Talked with my IVF nurse yesterday. We scheduled the trial transfer and sonogram for Friday, September 19th. In Dave's best attempt at sympathy he politely reminded me he would be out of town that day on his annual golf trip (lucky Dave). The trial transfer/sonogram should be fairly routine.
The doctor also created an IVF treatment calender for me. I begin the stimulation phase on October 15th; that's the 8 - 13 days of 3 - 4 shots/day using follicle stimulating hormones (beware the hormonal lady on campus). This means I'll do egg retrieval and transfer sometime the last week of October or first week of November (right around midterms).
These dates are simply rough estimates. I can't begin the stimulation phase on October 15th until the doctor is comfortable the endometriosis is properly suppressed. Keep your fingers crossed for my body to cooperate.
I'm off to the beach to rub a big, fat belly for the weekend! And wishing my Meigh didn't live so far away, since the big, fat belly belongs to our oldest friend from junior high.
Tuesday, September 9, 2008
East meet West. West meet East.
I met with my acupuncturist today. We did a consultation and treatment session. Now, some call acupuncture a 'very expensive nap' (I, myself, do tend to fall asleep during the sessions). There are also claims that no relationship exists between acupuncture and an increased success rate for pregnancies in IVF patients.
I'll tell you what I've been told by Western doctors and my acupuncturist, as well as the limited research I've done on the topic.
My fertility doctor's view on acupuncture:
- Dr. Skywalker doesn't mind if I use acupuncture. However, he did reference an article released this summer claiming acupuncture has 'no effect' on IVF pregnancy success rates. I found something similar in the UK edition of THE TIMES. While the findings are compelling, I'm sensing a hesitation from my doctor to tell me 'yes' or 'no' (therefore, I'm ignoring the article).
- I was asked NOT to take Chinese herbal supplements while doing IVF treatment. His rationale being the introduction of too many unknown medications make it difficult to follow my body's reaction to the hormonal injections (very logical, I willing follow advice).
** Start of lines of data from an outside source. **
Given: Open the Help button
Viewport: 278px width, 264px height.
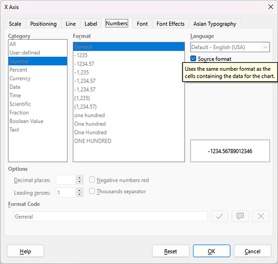Looking at the screenshot, I should point(25,251).
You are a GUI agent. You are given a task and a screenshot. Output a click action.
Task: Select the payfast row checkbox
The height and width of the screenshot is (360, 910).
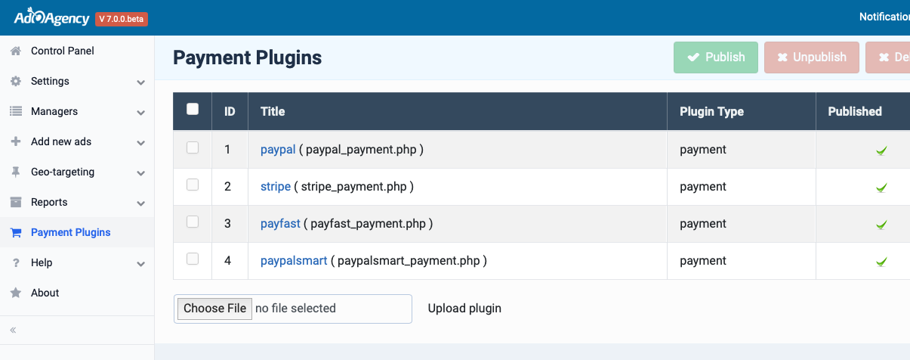click(193, 222)

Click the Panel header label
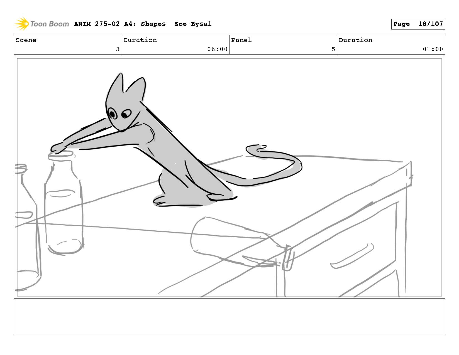click(241, 40)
- He did NOT want me to do an acupuncture session directly after IVF transfer. He wants me to go on strict bed rest as soon as I leave the clinic (who doesn't want to be treated like a princess for 48 hours, I willing follow advice. Bring over some movies Ash!).
My primary care physician's view on acupuncture:
- He is aware of research that does promote the use of acupuncture for allergies and carpal tunnel syndrome. He is not aware of compelling research on the benefits for IVF patients (fair reply).
- While he wouldn't endorse the use of acupuncture for IVF patients, he was willing to endorse the fact that acupuncture is harmless. Basically if said patient (that would be me) wanted to spend the money, he said research shows no harm in using acupuncture (Ah, just the nudge I needed to schedule my acupuncture appointment).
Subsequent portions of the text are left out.